The architect Eugene Viollet-le-Duc undertook an extraordinary project to present the public with casts and mouldings of some of the most spectacular monumental treasures throughout France, as he was a restorer architect of Gothic and medieval buildings, and he worked on numerous fabulous building throughout France and Paris, such as the Sainte Chapelle and the Notre Dame de Paris Cathedral.
Museum of architecture in Paris
And the desire to form a museum of architecture in Paris was apparent from 1885 with a pupil of Viollet-le-Duc, and under the direction of Camille Enlart, the collections were enhanced significantly from 1903 right through to 1927.
However, there was much dislike for the original building of the Palais du Trocadero and it was eventually decided that this was going to be demolished and a new building was to be put in its place for the next World Fair to be held in Paris in 1937. So the museum closed in 1927.
It was then in 1937 that the museum was put into a wing of the new building that was built on the foundations of the original Palais du Trocadero, and this new building was renamed the Palais de Chaillot. The museum itself was also given a new name of the Museum of French Monuments.
Yet, the mouldings and plaster casts were not the only items on display from this time in the Palais de Chaillot, as the Museum of French Monuments also decided to put in place a section on murals, with copies dating from the 12th century through to the 16th century. This section was enhanced after World War II and a final gallery of copy murals by Andre Malraux was put in place in 1959.
When it came to wars in France, many original medieval stained glass windows were either damaged or destroyed and a gentleman by the name of Paul Deschamps started a campaign to produce copies of some of the most remarkable stained glass windows found in cathedrals and churches all over France.

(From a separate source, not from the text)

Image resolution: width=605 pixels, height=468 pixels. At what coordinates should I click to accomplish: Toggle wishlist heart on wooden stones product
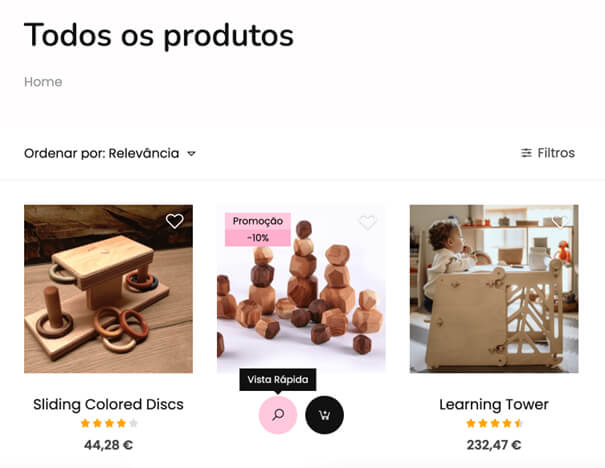point(367,222)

And so, another section within the Museum of French monuments was born, but it still does not stop there, as an architect by the name of Henri Deneux has started gathering a wide selection of architectural scale models, which have always been used for years to ascertain certain aspects of construction relative to weather conditions and aesthetics, etc.
In fact, the oldest collection of the models dates from 1900 with a spectacular scale model, and most of the models were gathered even before the new museum in the Palais de Chaillot had even opened.
Unfortunately, there was a major fire within the Palais de Chaillot in 1997 and these museums in Paris including the Musee de l’Homme were closed down, however the Museum of Monuments were working on their collections even whilst the restoration of the building and the museum were in progress.
It was in the 2007 that the newly done museum was re-opened to the public and this time it came under the name of Cite de l’Architecture et du Patrimoine, which not only includes displays we have already mentioned above, but also a themed section on more recent architecture, with models from the 19th and 20th century.
And so, the Cite de l’Architecture et du Patriomone, which basically translates to architecture and heritage, is the new museum located within the Palais de Chaillot by the Trocadero Gardens in Paris, and is an unusual yet fascinating museum that depicts much of the history of Paris and France through its buildings and styles throughout the centuries.